Is there a way using ptrace
to get the size in bytes of the instruction, once the instruction has been retrieved. Something like the following:
int ip = ptrace(PTRACE_PEEKUSER, t_pid, ipoffs, 0); // some addr where ip points
long isntruction = ptrace(PTRACE_PEEKTEXT, t_pid, ip, NULL); // e8 ae 72 f8 ff (relative call)
printf("Instruction is %d bytes", get_instruction_size(instruction)); // Instrction is 5 bytes
I am guessing one way to implement get_instruction_size
would be to get the opcode (first 1 or 2 bytes) of the instruction and then determine how long it should be according to the x86 architecture/manual. But I feel like there will be a lot of special cases to take into account and a lot of reading around to find the values + this will change from one CPU architecture to another. On the other hand dynamically finding the size seems much more convenient. I have not found an answer to this.
------ EDIT -------
Trying to retrieve the return value from rsp right after a call:
#define M_OFFSETOF(STRUCT, ELEMENT) \
(unsigned long) &((STRUCT *)NULL)->ELEMENT;
...
ipoffs = M_OFFSETOF(struct user, regs.rip);
spoffs = M_OFFSETOF(struct user, regs.rsp);
...
while(1) {
// exec one instruction
if(ptrace(PTRACE_SINGLESTEP, t_pid, 0, signo) < 0){
perror("ptrace single step error\n");
exit(EXIT_FAILURE);
}
ip = ptrace(PTRACE_PEEKUSER, t_pid, ipoffs, 0);
full_instruction = ptrace(PTRACE_PEEKTEXT, t_pid, ip, NULL);
opcode = (unsigned)0xFF & full_instruction;
if(opcode == ADDR32){
opcode = ((unsigned)0xFF00 & full_instruction) >> 8;
}
if(call_found){
sp = ptrace(PTRACE_PEEKUSER, t_pid, spoffs, 0);
// print sp ...
call_found = false;
}
if(opcode == CALL)
call_found = true;
}
Upvotes: 1
Views: 426
Reputation: 364308
ptrace doesn't have a disassembler in the kernel1, and the hardware itself won't tell you this until after the call
instruction has executed.
If you can wait until after the instruction executes, probably your best bet is to PTRACE_SINGLESTEP
then read the return address call
pushed onto the stack. (ESP/RSP will point at it2).
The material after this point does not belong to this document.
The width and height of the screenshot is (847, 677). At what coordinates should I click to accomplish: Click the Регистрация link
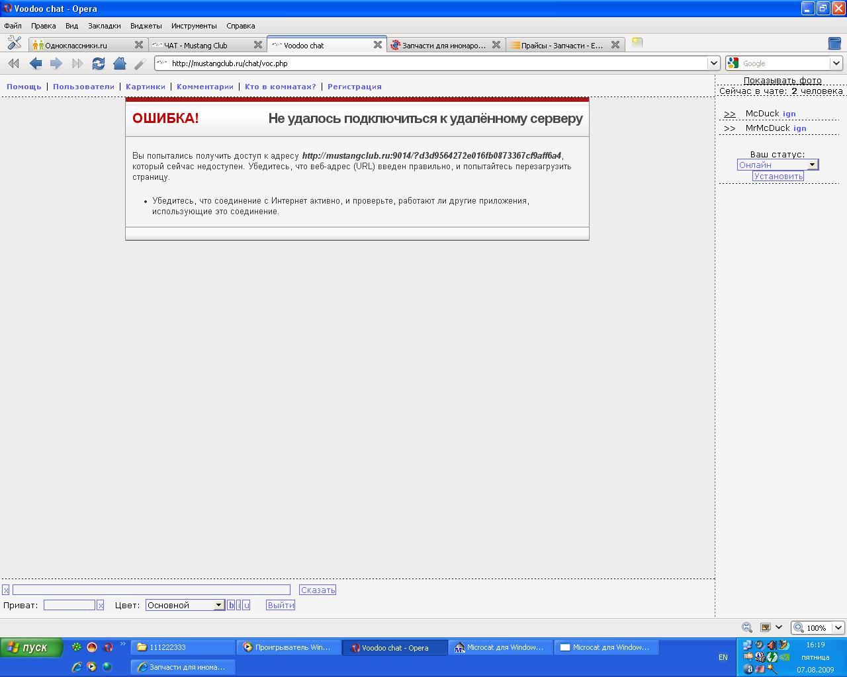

The other option is of course to decode it yourself (including any prefixes which might get used for padding, like when ld
relaxes 6-byte call [got_entry]
to 1+5 byte addr32 call rel32
). Either with a disassembler library, or by scanning through prefixes until you get to one of the call
opcodes, then you have the length either from it (E8 call rel32
) or from decoding the ModRM byte for an indirect FF /2 call [r/m32]
. (https://www.felixcloutier.com/x86/call).
If you wanted portability to non-x86 ISAs, many use a link register instead of pushing a return address so it's not identical; you can't just generically deref the stack pointer with uintptr_t
width.
And many of those ISAs have fixed instruction widths so you could just go one instruction forward instead of single-stepping and reading a register. (Although many support a compact encoding with 2 or 4-byte instructions, like ARM Thumb, MIPS, and RISC-V).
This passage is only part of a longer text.